The prevalence of artificial intelligence is growing by the day. ChatGPT is on the tip of countless tongues and as we’ve previously written about, some of the concepts from Black Mirror are starting to feel eerily prescient. AI can be weird and scary, but its powers can be used for good as well. Case in point: Police departments are using an AI platform that sifts through and analyzes countless hours of officers' body camera footage for training purposes.
Truleo, founded in 2021, states its mission is to “improve trust in the police with body camera analytics.” The startup’s technology has the ability to scan and process thousands of hours of body cam footage for audio cues that may detect a “risk,” such as aggressive or abusive language. Ideally, Truleo would give police departments data on how officers interact with citizens and allow them to pinpoint exactly how they need to train them.

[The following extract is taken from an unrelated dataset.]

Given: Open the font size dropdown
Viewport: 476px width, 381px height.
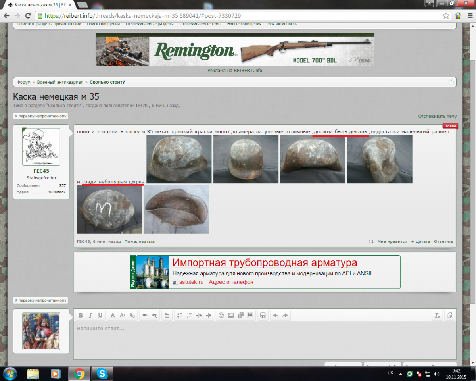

The technology is not yet widespread, but in use at a handful of departments around the U.S. In California, the Alameda, Atwater, and Vallejo police departments are customers; some departments in Florida, Alabama, and Pennsylvania use the platform as well. Truleo describes the Seattle Police Department as an “anchor customer.” A wide breadth of data isn’t available, but so far, findings have been pretty eye-opening.

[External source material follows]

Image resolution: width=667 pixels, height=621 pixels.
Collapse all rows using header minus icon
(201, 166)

In a case study, the company says the police department in Alameda saw a 36 percent reduction in the use of force by officers after the software was implemented. It also reported a 30 percent “decrease in unprofessional officer language.” Other findings include a 12 percent “decrease in civilian non-compliance” and a 17 percent increase in “officer explanations.” According to Truleo, this software markedly improves police interactions.

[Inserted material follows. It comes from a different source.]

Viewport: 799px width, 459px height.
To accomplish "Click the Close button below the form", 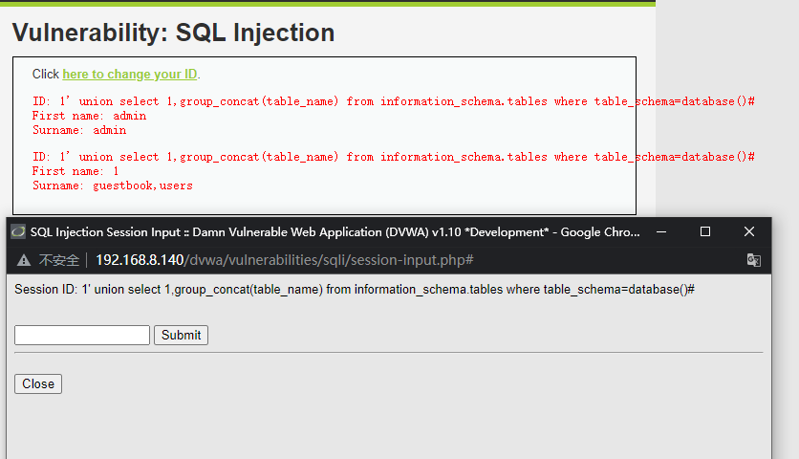I will click(x=38, y=383).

The Seattle Police Department told GeekWire the police force “look[s] forward to the possible insights Truleo may provide in the future, and continue[s] to be committed to data- and evidence-based policing.” The representative declined to answer questions about how the department uses Trueleo.
The likely reason there’s been an improvement in police interactions is because the cops know they’re being watched. As Geekwire pointed out, Truelo CEO Anthony Tassone invoked Memphis PD’s murder of Tyre Nichols in a LinkedIn post and said the department “reviews less than 1 percent of their body camera videos because there is simply too much data for humans to watch.”
Another alarming reality about Truleo is that this software, as it is AI, may come with inherent flaws and biases. It might not be able to understand what a non-native English person is saying. But, perhaps most concerning, body cams surveil everyone an officer comes into contact with. Do we trust that with the ability to comb through every minute of what the body cameras see and hear police will use that information purely for good?